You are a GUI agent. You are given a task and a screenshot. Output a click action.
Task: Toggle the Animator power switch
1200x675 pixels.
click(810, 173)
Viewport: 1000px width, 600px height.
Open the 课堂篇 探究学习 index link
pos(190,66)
...
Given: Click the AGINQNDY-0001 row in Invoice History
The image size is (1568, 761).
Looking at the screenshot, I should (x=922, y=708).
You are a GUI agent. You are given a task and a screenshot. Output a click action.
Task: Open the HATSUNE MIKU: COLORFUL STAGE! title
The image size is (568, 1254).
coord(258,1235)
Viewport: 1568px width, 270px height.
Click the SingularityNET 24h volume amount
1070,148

§ Goal of the exercise
Which lines of the data above contain "Viewport"? Copy each one.

§ Response
Viewport: 1000px width, 600px height.
Viewport: 1568px width, 270px height.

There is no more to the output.